In the third piece, shown below, the vertical stainless steel plane is engraved and also scribed with lines and curves on both sides.
The gestures in the metal grinding recall the color gestures in Sonia Delaunay’s work, although Nature’s colors from sunlight on stainless steel are richer and and more subtle.
Topics: 3-Star Threads, Art, E.T., Sculpture
Another view of the winter piece with 5 metal elements. The ash wood base is part of the piece, not a pedestalization of the 5 elements.
Below, the stainless pieces stand on a trapezoidal base for reasons of visual dynamics; rectangular bases lack such dynamics. When, if ever, does skewing apply to rectangular paintings, photographs, drawing paper, windows, computer screens? There are surely some occasions when the rectangle needs to be something else.
Indoor studio, from left to right: a Bouquet, then a part of another floor piece from perforated stainless; then on the table, one of the calligraphic engravings, followed by 2 new table pieces documented above in this thread, then some more engraving pieces, and a painted plywood excerpt from Picasso’s Guernica.
At the top of this thread, we’ve posted some movies of the sculptures.
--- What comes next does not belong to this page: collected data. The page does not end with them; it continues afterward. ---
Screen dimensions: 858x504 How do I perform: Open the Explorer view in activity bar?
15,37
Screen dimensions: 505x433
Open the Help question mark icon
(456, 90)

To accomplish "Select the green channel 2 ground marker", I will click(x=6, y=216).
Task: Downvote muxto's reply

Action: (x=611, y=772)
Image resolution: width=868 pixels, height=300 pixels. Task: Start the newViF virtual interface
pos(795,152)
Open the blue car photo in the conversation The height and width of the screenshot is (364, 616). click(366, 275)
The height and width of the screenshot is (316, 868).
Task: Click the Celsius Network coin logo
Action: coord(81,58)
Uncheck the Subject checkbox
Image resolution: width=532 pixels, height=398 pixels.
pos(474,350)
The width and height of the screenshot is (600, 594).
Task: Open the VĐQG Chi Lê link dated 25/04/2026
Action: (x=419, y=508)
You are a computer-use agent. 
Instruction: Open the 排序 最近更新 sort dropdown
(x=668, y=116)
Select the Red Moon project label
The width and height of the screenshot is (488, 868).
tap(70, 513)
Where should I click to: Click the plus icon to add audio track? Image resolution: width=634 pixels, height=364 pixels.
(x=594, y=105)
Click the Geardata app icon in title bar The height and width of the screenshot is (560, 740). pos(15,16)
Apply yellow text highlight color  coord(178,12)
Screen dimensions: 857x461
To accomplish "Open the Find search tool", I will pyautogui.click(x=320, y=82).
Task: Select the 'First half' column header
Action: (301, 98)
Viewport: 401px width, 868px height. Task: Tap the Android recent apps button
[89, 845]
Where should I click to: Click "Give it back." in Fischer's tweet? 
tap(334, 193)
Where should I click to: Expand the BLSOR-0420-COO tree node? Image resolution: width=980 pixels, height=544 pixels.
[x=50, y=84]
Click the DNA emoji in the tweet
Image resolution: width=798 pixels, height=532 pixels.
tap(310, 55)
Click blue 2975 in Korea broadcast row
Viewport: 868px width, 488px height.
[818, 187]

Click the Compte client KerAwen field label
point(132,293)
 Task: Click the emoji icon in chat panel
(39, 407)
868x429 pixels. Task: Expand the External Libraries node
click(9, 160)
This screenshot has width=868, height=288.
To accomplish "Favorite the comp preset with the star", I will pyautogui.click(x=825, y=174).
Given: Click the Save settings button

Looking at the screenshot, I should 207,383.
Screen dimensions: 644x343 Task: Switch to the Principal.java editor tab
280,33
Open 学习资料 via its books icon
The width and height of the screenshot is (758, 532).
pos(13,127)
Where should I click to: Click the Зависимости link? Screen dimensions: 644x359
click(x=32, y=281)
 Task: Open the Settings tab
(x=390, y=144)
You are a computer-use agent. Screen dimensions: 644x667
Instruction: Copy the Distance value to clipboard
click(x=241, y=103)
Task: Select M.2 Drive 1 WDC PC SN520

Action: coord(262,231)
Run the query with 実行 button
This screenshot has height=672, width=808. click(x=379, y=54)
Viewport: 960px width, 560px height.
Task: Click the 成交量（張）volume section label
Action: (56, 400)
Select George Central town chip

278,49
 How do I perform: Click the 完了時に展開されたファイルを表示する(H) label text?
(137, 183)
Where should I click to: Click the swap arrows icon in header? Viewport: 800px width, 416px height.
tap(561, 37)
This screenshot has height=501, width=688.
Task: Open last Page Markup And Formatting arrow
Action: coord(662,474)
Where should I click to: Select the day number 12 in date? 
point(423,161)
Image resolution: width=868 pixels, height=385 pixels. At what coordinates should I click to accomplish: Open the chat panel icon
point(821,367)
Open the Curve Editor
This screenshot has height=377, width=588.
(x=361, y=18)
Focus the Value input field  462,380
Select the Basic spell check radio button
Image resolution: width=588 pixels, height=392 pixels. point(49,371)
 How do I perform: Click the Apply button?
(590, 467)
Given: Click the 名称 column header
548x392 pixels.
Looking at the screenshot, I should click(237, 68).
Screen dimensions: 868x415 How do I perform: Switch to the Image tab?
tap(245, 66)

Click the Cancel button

The light on the pieces is fixed; the multiplicity of images is the result of the rotation. In the original HD format, many many frames appear as interesting still paintings. In movie-land, it is interesting to watch the flow of light across the pieces, as each area of the piece is activated by the flowing light.
A suggestion for a variation of the first set of videos. Keep the camera and the sculpture fixed and move the light source. It would be interesting to see the change in surface patterns without a change in perspective.